Search Error Rate %, Elasticsearch - Vortex IQ Help Centre

Card class: Hero • Category: Errors

At a glance

The share of search requests that fail, expressed as a percentage of total search requests over the window. A failed search is one that returns an error (non-2xx) or completes with shard failures rather than a clean result set. This is the most direct measure of “is search working for users right now”. Unlike latency, which degrades gracefully, an error rate spike is binary from the user’s point of view: their query returned nothing usable. For a storefront, a climbing search error rate maps straight onto shoppers who cannot find products.

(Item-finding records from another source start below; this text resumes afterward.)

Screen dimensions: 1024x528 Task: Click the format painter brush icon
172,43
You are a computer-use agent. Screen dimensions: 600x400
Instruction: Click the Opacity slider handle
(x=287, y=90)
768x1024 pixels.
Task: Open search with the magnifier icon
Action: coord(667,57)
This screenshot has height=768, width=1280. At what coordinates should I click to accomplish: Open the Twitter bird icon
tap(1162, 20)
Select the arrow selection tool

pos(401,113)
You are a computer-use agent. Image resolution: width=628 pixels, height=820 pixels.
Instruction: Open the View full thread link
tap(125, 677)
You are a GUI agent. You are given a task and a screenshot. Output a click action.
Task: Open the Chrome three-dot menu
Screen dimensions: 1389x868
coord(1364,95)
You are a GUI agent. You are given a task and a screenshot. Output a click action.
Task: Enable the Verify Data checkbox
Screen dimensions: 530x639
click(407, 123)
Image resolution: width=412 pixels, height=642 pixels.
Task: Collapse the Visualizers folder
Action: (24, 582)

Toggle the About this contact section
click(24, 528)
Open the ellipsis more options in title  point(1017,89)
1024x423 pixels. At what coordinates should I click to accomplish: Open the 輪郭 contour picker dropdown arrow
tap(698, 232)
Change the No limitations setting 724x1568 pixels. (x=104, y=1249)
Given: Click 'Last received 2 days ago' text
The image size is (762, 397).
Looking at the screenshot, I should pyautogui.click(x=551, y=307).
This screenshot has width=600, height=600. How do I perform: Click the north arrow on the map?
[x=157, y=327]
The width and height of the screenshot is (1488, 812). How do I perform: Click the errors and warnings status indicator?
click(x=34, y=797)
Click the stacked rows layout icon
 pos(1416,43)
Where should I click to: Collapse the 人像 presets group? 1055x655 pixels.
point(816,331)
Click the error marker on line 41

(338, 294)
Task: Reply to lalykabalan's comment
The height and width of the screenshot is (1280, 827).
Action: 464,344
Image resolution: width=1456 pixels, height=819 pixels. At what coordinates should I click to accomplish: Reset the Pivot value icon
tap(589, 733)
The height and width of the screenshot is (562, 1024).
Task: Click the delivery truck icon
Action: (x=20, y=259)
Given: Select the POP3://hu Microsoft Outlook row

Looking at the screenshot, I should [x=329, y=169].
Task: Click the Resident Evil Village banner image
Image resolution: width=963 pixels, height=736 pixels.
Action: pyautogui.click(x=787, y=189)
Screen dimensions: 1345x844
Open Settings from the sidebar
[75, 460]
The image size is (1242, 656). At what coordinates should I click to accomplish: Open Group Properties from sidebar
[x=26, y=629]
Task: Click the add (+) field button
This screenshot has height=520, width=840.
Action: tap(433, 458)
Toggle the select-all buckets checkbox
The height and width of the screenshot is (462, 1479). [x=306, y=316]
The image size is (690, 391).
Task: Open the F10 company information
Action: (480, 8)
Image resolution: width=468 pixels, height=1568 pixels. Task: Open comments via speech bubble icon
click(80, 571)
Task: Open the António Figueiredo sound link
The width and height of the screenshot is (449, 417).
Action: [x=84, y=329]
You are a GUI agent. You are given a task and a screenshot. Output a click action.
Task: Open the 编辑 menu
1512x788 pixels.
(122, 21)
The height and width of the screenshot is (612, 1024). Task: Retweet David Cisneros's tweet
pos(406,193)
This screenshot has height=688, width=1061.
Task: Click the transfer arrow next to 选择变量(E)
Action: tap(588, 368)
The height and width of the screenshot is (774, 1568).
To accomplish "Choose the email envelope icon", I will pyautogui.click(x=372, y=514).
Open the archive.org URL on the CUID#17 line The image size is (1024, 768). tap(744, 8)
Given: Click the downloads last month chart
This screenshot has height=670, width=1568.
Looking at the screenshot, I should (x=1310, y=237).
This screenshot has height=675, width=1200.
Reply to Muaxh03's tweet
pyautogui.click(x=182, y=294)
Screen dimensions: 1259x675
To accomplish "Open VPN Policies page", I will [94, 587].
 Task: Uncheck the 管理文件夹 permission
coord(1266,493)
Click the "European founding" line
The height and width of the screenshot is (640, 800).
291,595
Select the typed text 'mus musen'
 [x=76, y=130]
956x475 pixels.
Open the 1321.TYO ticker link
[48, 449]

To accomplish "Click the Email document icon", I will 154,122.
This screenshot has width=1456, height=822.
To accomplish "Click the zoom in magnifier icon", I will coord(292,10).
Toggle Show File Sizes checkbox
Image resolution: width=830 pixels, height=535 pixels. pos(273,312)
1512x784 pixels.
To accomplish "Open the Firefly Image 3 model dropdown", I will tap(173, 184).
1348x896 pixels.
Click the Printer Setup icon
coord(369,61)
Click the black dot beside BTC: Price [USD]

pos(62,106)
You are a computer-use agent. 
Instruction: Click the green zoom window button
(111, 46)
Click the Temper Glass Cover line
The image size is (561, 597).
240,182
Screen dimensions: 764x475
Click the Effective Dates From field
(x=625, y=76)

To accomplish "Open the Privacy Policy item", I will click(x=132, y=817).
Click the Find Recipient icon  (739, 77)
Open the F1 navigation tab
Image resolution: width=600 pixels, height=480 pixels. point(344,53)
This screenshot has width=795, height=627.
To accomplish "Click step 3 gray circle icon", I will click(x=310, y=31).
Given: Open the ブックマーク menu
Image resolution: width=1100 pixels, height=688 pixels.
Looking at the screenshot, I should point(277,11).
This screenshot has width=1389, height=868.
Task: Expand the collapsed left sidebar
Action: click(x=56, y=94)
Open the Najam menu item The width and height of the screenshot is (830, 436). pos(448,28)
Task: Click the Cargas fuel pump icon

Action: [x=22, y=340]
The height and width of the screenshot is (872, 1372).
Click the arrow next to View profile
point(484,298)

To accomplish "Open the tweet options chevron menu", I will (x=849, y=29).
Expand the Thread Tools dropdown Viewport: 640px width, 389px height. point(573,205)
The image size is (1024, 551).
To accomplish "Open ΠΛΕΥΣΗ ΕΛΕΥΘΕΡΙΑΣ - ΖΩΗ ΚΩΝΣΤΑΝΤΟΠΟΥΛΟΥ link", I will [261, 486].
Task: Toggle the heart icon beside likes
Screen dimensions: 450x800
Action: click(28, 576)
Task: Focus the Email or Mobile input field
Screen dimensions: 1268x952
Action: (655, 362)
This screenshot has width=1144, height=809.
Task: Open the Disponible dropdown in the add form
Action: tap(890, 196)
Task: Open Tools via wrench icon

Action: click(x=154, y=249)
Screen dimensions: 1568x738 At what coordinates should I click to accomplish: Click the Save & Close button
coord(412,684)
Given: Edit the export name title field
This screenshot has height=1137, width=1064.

API basis	Search counters from `GET /_nodes/stats/indices/search` and per-request shard-failure data. Errors are counted from failed search requests plus searches that completed with `_shards.failed > 0` (partial results); total is `search.query_total` delta over the window.
Metric basis	A ratio: failed searches divided by total searches in the window, as a percentage. Both hard failures (rejected, timed out, malformed) and partial failures (some shards failed) are counted.
Aggregation window	`5m` rolling, so a brief blip self-clears while a sustained problem is caught quickly.
Alert threshold	`> 1%`. Above 1% of searches failing, a meaningful slice of users is affected and the gauge trips red.
Why a gauge	The value is a bounded percentage with a clear danger band, so it renders as a gauge; the needle crossing into red is the page-worthy signal.
What counts	HTTP non-2xx search responses, thread-pool rejections on the search pool, query-phase and fetch-phase failures, timeouts, and searches returning `_shards.failed > 0`.
What does NOT count	Indexing/write errors (a separate pipeline, see Bulk Rejections), client-side network failures that never reached the cluster, and zero-result searches (a successful query that simply matched nothing is not an error).
Time window	`5m` (rolling)
Alert trigger	`> 1%`, more than one search in a hundred failing is user-visible breakage.
Roles	platform, sre, dba

Calculation

The card computes a delta ratio over the five-minute window:

failed   = (failed_search_requests + searches_with_shard_failures) over 5m
total    = search.query_total(now) - search.query_total(5m ago)
error_rate_pct = (failed / total) * 100      # guard: 0 when total == 0

“Failed” deliberately includes two distinct categories. Hard failures are searches that returned an error to the client: a 5xx, a search thread-pool rejection (es_rejected_execution_exception), a timeout, or a malformed-query 4xx. Partial failures are searches that returned a 200 but with _shards.failed > 0, meaning some shards could not respond and the result set is incomplete; from a user’s perspective this is silent data loss in the results and is treated as an error here. Counting both is important because partial failures are insidious: the application sees a 200 and renders results, but those results are missing whatever the failed shards held. The 5m window balances responsiveness against noise: a single transient failure in a low-traffic minute will not trip the gauge, but a genuine spike that affects a sustained fraction of traffic shows up within minutes. The > 1% threshold reflects that search is a primary user journey: even a low single-digit error rate means a noticeable cohort of users got a broken experience.

Worked example

A platform team runs an Elasticsearch cluster behind the search bar of a fashion retailer. Baseline search error rate is ~0.02% (the odd malformed query from a bot). On 09 Apr 26 at 12:50, during the lunchtime traffic peak, the Search Error Rate gauge climbs to 3.7% and trips red. Breaking down the failures from GET /_nodes/stats/indices/search and the cluster’s error logs:

failure type	share of failures	signature
Search thread-pool rejection	71%	`es_rejected_execution_exception`, search queue full
Partial shard failure	24%	200 responses with `_shards.failed: 1`
Timeout	5%	queries exceeding the client’s 1s timeout

The dominant cause is search thread-pool rejection: the search queue on the data nodes is full and the cluster is rejecting incoming searches outright to protect itself. The team checks HTTP Connection Saturation % (88%, high but not the cause) and Search Latency p95 (ms) (climbing from 90ms to 640ms) and finds the real trigger.

Root cause chain:
  - A marketing email went out at 12:45 driving a 3x traffic spike to the search bar.
  - A new "search suggestions" feature fires an extra wildcard query per keystroke.
  - Wildcard queries are expensive; each one holds a search thread far longer than a normal term query.
  - The search thread pool (fixed size = number of CPUs * 1.5 + 1) filled up.
  - With the pool full, the queue filled, and new searches were rejected -> the 71% rejections.
  - Some shards on the busiest node timed out mid-query -> the 24% partial failures.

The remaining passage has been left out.